» **Texto de leitura**
----
A vida através da música.

9,0

"As canções, você sabe, são como fumaça. É algo que você não pode pegar com as mãos, qualquer coisa que lembra um lugar, um lugar qualquer, impalpável. Não é algo substancial como um guarda-chuva ou uma caminhonete". (Tom Waits)

O que o californiano Waits diz acima não poderia fazer mais sentido. Dado o caráter universal que uma melodia tem, qualquer indivíduo de qualquer país pode imaginar as pulsões de amor, dor, morte, desejo e melancolia através de uma simples música, sem ao menos precisar ler as letras. Canções carregam todo um caráter pessoal, redentor e subjetivo em si – caráter este construído através de literalmente séculos de memória afetiva.

Mas como a música, algo tão intangível, torna-se tão concreta nas nossas vidas? É o que Coutinho morre de curiosidade de saber, e seu novo documentário, As Canções (idem, 2011), é o resultado desse novo esforço em nome do encontro, da exposição e da narração de histórias. Agora, com a música no meio.

O objetivo era, através de entrevistas, saber a conexão de pessoas com alguma música específica – músicas de términos de namoro, trilhas-sonoras de relacionamentos, um pedido de desculpas aos que já foram... Como algo que você apenas ouve, não encosta ou pega, pode assumir proporções tão grandes em certas vidas?

Com cenário simples e abordagem direta, Coutinho está agora mais interessado na identificação do que na encenação. Esqueça as referências tanto a Edifício Master (idem, 2002) quanto a Jogo de Cena (idem, 2007) – guardam algumas semelhanças estéticas por ainda se tratar, afinal de contas, do mesmo diretor, mas Coutinho é daqueles que pode se orgulhar de poucas vezes se repetir, mesmo sem nunca perder a identidade.

São múltiplas narrativas se cruzando para um único ponto de convergência: as músicas que unem tantos sob uma mesma gama de sentimentos. Bossa nova, música brega, Chico Buarque, Jorge Ben... Relatos cômicos, trágicos, emocionantes e absurdos, extraídos com uma sinceridade rasgada de tipos que vemos na rua todos os dias – militares reformados, vendedores, aposentados, trabalhadores, religiosos, esportistas... Tudo isso com uma narrativa fluída que não precisa de muito além desses indivíduos comuns, que em algum momento de sua experiência já vivenciaram momentos dignos de serem transformados em cinema – nesse caso, com direito a trilha sonora.
----
» **Listagem**
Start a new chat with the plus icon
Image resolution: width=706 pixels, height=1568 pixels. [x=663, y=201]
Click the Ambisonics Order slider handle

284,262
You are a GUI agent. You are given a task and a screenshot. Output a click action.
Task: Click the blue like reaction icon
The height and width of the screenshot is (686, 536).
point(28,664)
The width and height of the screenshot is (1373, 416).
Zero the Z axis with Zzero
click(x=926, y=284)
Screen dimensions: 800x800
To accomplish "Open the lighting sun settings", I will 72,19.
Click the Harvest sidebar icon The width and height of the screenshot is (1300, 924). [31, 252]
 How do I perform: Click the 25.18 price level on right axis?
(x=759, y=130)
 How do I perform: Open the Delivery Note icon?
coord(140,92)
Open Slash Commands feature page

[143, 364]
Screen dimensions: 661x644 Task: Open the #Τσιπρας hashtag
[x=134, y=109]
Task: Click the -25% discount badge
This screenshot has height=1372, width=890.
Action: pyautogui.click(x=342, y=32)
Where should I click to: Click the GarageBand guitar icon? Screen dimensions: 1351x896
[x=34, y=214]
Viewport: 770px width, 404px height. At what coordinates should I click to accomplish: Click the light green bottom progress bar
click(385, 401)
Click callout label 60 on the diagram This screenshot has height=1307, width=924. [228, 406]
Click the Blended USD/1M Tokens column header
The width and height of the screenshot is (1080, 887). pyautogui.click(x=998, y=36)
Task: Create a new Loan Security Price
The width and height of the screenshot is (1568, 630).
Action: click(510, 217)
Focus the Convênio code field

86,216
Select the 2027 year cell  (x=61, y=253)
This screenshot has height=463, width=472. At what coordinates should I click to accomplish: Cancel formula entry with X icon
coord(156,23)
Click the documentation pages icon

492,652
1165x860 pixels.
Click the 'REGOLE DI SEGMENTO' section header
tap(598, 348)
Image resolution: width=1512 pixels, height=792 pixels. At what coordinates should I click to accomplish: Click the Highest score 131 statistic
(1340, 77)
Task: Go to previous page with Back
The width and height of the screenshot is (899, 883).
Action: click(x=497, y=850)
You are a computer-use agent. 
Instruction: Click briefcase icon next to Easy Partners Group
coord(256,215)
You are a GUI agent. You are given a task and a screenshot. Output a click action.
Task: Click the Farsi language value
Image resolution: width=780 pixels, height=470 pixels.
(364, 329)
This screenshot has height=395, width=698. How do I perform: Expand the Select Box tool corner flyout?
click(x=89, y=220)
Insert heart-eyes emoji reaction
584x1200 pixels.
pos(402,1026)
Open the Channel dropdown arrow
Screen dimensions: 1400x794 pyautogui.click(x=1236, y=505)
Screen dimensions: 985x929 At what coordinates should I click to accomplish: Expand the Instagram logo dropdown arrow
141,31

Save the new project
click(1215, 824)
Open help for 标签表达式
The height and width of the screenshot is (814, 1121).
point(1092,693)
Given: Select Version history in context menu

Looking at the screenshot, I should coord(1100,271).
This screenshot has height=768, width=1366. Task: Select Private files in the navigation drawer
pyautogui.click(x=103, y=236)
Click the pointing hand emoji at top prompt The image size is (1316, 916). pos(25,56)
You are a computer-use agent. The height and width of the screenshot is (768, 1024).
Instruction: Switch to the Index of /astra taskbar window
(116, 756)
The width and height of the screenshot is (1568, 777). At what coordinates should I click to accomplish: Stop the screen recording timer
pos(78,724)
----
» **Partes do exercício**
1. Segundo o texto sobre o documentário As Canções, qual era o objetivo das entrevistas?
2. Por favor, retome o texto sobre o documentário As Canções logo depois da última frase dele.

» **Resultados finais**
1. Saber a conexão de pessoas com alguma música específica.

2.
Apenas um palco, uma cadeira, cortinas ao fundo e luzes diretas constroem o universo diegético minimalista de Coutinho. Através da narração apenas sonora dessas imagens e dos inúmeros relatos, ele deixa tudo nas mãos de nossa imaginação, da habilidade ou franqueza de narração dos entrevistados e da força com que cantam as músicas que escolheram. O lado transcendente do documentário é subjetivo para os dois lados – não estamos sabendo a verdade em si, mas uma visão da mesma, e deformamos em nossa cabeça as mesmas histórias que estão sendo contadas.

Os muitos personagens de As Canções partilham suas memórias, povoam nosso imaginário e querem nos jogar na mesma situação – rir, chorar, se embriagar, se apaixonar e sentir saudade. Todos nós já passamos por isso, e usamos a música para buscar esse “algo além”, para fazer o presente melhor ou mais suportável. Apesar de mencionar o tempo pretérito o tempo inteiro, As Canções anda sempre em frente; está vivo, com uma parcela de emoções próxima e palpável.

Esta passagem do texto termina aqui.